Check every line below, and copy those that include "sidebar".

.....

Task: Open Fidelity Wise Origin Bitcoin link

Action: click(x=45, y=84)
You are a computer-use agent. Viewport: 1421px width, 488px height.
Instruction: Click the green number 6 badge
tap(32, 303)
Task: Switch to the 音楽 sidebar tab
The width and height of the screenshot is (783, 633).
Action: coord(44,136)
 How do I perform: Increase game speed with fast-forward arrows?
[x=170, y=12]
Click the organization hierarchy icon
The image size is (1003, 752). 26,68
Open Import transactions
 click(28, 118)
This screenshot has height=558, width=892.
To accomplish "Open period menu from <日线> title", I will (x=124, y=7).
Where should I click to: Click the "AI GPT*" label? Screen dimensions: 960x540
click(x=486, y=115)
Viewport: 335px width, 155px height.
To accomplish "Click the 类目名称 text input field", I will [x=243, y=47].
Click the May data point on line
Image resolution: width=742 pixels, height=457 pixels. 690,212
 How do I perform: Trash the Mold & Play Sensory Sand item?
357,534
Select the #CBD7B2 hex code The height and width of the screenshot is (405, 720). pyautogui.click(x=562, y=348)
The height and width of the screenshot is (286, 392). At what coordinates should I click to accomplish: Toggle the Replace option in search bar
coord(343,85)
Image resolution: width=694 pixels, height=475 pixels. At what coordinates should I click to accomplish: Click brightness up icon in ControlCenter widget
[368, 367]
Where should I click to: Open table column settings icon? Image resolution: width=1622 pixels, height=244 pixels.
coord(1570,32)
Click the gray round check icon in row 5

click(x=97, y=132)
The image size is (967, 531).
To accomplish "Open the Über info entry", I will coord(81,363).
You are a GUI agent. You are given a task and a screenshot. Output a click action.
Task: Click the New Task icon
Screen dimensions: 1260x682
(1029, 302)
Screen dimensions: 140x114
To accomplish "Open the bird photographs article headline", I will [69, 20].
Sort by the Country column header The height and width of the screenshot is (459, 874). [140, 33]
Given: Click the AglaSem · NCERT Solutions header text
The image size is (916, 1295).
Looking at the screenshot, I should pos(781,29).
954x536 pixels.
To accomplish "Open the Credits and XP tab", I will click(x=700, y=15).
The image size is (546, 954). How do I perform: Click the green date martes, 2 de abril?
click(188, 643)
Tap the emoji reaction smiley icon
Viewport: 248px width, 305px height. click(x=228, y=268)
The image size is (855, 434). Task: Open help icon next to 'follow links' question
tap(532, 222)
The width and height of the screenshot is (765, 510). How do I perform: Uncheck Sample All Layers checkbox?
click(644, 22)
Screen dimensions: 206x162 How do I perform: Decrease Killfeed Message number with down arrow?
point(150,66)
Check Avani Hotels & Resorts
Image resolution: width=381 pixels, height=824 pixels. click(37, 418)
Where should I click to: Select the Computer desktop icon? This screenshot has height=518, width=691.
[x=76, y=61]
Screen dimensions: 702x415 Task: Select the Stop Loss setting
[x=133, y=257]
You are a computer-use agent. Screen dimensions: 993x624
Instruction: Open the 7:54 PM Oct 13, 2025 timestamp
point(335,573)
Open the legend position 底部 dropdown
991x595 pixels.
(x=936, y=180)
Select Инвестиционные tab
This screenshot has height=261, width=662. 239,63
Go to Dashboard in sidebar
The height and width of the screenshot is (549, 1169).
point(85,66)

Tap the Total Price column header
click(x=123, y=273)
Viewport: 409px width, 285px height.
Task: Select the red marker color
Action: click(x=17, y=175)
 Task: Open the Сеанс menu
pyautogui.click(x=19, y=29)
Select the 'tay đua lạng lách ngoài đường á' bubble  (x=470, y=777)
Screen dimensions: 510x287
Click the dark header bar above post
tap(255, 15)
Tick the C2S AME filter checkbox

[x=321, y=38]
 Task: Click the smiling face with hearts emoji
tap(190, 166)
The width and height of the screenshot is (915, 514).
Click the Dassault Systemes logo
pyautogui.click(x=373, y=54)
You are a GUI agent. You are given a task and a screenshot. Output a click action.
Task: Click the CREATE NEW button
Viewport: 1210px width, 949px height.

.....

- _Answer to the problem_:
Task: Switch to the 音楽 sidebar tab
Go to Dashboard in sidebar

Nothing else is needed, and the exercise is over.